His story "The Widow's Walk" won a contest sponsored by Ellery Queen's Mystery Magazine in 1946.  His first novel, 5 Against the House, was published in 1954.  It was made into a movie the following year.

Finney's novel The Body Snatchers (1955) was the basis for the 1956 movie Invasion of the Body Snatchers and multiple remakes.

Another novel, Assault on a Queen (1959), became the film Assault on a Queen with Frank Sinatra as the leader of a gang that pulls a daring robbery of the RMS Queen Mary.

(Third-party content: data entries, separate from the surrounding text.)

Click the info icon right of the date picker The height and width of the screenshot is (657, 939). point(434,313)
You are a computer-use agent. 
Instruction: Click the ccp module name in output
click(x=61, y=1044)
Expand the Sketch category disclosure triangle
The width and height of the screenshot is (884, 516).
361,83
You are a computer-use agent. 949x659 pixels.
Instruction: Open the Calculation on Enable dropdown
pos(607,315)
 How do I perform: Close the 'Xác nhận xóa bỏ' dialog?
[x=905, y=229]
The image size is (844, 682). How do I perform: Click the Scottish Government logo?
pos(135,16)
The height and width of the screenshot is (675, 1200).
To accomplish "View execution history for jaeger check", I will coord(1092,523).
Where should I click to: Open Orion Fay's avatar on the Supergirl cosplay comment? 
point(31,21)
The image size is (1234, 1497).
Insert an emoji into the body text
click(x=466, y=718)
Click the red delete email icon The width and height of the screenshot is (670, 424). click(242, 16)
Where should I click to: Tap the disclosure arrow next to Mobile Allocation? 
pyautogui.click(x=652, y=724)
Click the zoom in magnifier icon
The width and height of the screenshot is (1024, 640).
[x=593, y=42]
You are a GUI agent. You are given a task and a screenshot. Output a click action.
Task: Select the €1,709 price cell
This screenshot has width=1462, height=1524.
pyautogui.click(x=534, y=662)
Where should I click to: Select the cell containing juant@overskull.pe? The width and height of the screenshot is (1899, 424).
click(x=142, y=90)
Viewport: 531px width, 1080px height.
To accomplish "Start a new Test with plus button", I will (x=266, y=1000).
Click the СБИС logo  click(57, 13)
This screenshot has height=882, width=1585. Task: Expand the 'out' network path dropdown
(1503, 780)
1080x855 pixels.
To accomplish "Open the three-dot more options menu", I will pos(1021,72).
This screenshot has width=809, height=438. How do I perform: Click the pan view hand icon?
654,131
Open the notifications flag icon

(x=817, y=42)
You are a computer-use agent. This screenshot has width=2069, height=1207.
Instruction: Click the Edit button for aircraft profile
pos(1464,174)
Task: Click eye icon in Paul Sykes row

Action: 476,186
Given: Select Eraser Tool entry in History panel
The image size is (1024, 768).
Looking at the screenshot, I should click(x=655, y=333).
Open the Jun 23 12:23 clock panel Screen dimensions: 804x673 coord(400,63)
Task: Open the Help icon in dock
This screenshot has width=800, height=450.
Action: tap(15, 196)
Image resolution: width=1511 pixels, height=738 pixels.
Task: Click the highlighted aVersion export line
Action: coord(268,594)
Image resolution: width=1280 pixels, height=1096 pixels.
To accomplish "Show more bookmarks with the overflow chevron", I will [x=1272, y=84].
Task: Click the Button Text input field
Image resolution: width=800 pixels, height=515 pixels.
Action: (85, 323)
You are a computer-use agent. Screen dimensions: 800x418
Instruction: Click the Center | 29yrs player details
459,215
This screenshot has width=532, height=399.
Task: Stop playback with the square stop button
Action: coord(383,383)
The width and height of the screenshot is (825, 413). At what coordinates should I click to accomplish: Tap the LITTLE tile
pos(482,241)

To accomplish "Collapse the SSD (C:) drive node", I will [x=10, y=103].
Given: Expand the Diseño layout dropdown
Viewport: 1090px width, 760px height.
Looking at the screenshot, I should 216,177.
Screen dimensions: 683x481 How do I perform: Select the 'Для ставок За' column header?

Finney's greatest success came with his science fiction novel Time and Again (1970). It involves time travel to the past, a theme he had experimented with previously in short stories. Its protagonist, Simon Morley, is working in advertising in New York City when he is recruited for a secret government project to achieve time travel. Morley travels to the New York City of 1882. The novel is notable for Finney's vivid and detailed picture of life in the city at that time and for the art and photographs supposedly made by Morley during his experiences, which are reproduced in the pages of the novel. Morley sees many actual historical sites, some now gone (e.g., the post office that, until 1939, stood in what is now the southern tip of City Hall Park) and some still existing (e.g., St. Patrick's Cathedral, then the tallest building in its Fifth Avenue neighborhood).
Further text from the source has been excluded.